### 文档摘录
┄┄┄┄┄┄┄┄┄┄

Spark first, last函数的坑

224 阅读 0 评论 148 点赞

我是靠谱客的博主凶狠台灯，这篇文章主要介绍Spark first, last函数的坑，现在分享给大家，希望可以做个参考。

Spark SQL的聚合函数中有first, last函数，从字面意思就是根据分组获取第一条和最后一条记录的值，实际上，只在local模式下，你可以得到满意的答案，但是在生产环境（分布式）时，这个是不能保证的。看源码的解释：

/**
* Returns the first value of `child` for a group of rows. If the first value of `child`
* is `null`, it returns `null` (respecting nulls). Even if [[First]] is used on an already
* sorted column, if we do partial aggregation and final aggregation (when mergeExpression
* is used) its result will not be deterministic (unless the input table is sorted and has
* a single partition, and we use a single reducer to do the aggregation.).
*/

如何保证first, last是有效呢？表要排好序的，同时只能用一个分区处理，再用一个reducer来聚合。。。

所以，在多分区场景不能用first, last函数求得聚合的第一条和最后一条数据。

解决方案：利用Window。

val spark = SparkSession.builder().master("local").appName("Demo").getOrCreate()
import spark.implicits._
val df = Seq(("a", 10, 12345), ("a", 12, 34567), ("a", 11, 23456), ("b", 10, 55555), ("b", 8, 12348)).toDF("name", "value", "event_time")
// 定义window
val asc = Window.partitionBy("name").orderBy($"event_time")
val desc = Window.partitionBy("name").orderBy($"event_time".desc)
// 根据window生成row_number，根据row_number获取对应的数据
val firstValue = df.withColumn("rn", row_number().over(asc)).where($"rn" === 1).drop("rn")
val lastValue = df.withColumn("rn", row_number().over(desc)).where($"rn" === 1).drop("rn")
// 利用join把数据聚合一起
df.groupBy("name")
.count().as("t1")
.join(firstValue.as("fv"), "name")
.join(lastValue.as("lv"), "name")
.select($"t1.name", $"fv.value".as("first_value"), $"lv.value".as("last_value"), $"t1.count")
.show()

输出：

+----+-----------+----------+-----+
|name|first_value|last_value|count|
+----+-----------+----------+-----+
|   b|          8|        10|    2|
|   a|         10|        12|    3|
+----+-----------+----------+-----+

┄┄┄┄┄┄┄┄┄┄

### 提供材料
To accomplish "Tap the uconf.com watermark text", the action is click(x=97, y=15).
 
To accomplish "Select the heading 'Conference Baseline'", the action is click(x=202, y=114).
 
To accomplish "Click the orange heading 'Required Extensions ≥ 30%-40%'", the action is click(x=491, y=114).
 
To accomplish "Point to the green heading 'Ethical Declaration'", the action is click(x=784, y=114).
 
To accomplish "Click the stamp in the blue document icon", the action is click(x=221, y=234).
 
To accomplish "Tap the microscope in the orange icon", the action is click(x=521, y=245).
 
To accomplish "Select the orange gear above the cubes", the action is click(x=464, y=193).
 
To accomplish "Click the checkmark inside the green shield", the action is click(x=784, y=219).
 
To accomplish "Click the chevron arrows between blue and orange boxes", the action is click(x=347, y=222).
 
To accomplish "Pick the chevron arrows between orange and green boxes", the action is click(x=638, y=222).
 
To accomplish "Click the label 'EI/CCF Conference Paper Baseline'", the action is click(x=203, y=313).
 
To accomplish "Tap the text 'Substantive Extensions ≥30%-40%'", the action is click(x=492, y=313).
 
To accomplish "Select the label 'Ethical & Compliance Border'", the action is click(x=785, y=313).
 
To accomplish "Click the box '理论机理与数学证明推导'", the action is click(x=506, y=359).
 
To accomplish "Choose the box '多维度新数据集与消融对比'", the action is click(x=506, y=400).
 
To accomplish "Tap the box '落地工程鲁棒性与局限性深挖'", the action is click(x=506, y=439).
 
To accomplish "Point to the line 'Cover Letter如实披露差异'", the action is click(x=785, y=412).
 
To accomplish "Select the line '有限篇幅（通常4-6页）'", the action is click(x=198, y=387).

┄┄┄┄┄┄┄┄┄┄

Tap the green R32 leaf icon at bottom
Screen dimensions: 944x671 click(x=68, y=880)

┄┄┄┄┄┄┄┄┄┄

### 任务要求
将文档摘录中以“我是靠谱客的博主凶狠台灯，这篇文章主要介绍Spark first, last函数的坑，现在分享给大家，希望可以做个参考。”开头、以“个reducer来聚合。。。”结尾的那段原文逐字抄录出来。

### 完整回答
我是靠谱客的博主凶狠台灯，这篇文章主要介绍Spark first, last函数的坑，现在分享给大家，希望可以做个参考。

Spark SQL的聚合函数中有first, last函数，从字面意思就是根据分组获取第一条和最后一条记录的值，实际上，只在local模式下，你可以得到满意的答案，但是在生产环境（分布式）时，这个是不能保证的。看源码的解释：

/**
* Returns the first value of `child` for a group of rows. If the first value of `child`
* is `null`, it returns `null` (respecting nulls). Even if [[First]] is used on an already
* sorted column, if we do partial aggregation and final aggregation (when mergeExpression
* is used) its result will not be deterministic (unless the input table is sorted and has
* a single partition, and we use a single reducer to do the aggregation.).
*/

如何保证first, last是有效呢？表要排好序的，同时只能用一个分区处理，再用一个reducer来聚合。。。